Report each line of the data below in which "will" appears.

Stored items
###
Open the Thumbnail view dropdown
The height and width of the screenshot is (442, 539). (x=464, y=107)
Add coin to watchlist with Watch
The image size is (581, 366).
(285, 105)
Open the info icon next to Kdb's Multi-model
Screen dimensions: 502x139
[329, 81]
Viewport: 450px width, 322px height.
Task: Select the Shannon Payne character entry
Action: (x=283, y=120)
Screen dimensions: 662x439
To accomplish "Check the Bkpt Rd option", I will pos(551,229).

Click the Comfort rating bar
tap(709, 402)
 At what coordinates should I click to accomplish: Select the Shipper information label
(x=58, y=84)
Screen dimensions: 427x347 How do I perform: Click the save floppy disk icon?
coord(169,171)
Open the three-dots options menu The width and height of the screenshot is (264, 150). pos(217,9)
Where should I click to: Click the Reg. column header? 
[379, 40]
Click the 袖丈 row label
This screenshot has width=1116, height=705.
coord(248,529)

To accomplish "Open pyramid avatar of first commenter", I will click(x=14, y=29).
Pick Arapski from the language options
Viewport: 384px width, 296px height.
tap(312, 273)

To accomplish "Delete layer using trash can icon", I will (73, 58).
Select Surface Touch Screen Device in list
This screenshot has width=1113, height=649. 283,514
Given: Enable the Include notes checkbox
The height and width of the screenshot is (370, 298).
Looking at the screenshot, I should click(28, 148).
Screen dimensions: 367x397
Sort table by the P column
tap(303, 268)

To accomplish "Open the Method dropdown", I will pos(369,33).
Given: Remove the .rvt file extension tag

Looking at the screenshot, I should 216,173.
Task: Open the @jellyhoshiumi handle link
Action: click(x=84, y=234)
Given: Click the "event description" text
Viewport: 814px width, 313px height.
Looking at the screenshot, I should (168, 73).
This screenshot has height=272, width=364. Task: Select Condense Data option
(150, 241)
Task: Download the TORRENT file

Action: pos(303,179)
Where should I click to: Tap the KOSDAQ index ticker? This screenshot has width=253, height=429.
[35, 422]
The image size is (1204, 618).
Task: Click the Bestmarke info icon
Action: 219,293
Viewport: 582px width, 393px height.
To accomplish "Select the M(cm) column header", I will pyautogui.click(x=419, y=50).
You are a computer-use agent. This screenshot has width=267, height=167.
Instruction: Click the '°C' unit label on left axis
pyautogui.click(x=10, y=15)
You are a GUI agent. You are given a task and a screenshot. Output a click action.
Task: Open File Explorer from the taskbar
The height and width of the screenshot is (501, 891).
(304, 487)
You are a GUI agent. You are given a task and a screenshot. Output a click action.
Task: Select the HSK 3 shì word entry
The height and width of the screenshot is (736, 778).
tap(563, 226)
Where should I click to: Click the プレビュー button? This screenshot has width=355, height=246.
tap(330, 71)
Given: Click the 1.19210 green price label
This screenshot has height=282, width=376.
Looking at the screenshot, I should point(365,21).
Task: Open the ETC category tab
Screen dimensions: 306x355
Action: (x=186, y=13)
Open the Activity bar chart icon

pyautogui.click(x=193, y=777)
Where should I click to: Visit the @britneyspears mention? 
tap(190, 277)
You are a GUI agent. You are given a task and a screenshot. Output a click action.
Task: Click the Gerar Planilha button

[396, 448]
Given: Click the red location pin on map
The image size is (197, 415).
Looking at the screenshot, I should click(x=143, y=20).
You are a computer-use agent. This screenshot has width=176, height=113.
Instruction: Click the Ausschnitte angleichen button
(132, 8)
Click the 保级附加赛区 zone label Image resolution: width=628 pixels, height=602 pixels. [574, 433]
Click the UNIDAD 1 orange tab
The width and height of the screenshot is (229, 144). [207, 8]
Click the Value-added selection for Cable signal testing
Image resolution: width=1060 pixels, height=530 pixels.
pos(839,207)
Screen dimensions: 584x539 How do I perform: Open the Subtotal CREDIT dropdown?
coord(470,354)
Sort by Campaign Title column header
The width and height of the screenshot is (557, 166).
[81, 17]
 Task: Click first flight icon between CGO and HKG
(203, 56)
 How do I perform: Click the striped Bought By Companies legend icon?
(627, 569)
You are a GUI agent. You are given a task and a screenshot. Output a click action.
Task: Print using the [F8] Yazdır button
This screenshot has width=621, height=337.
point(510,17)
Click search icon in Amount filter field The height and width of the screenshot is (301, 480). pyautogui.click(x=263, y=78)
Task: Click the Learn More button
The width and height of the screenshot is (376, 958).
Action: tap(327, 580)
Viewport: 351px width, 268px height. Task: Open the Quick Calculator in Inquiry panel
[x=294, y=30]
###
— OUTPUT FOR THIS TASK —
To accomplish "Check the Bkpt Rd option", I will pos(551,229).
To accomplish "Open pyramid avatar of first commenter", I will click(x=14, y=29).
To accomplish "Delete layer using trash can icon", I will (73, 58).
To accomplish "Open the Method dropdown", I will pos(369,33).
To accomplish "Select the M(cm) column header", I will pyautogui.click(x=419, y=50).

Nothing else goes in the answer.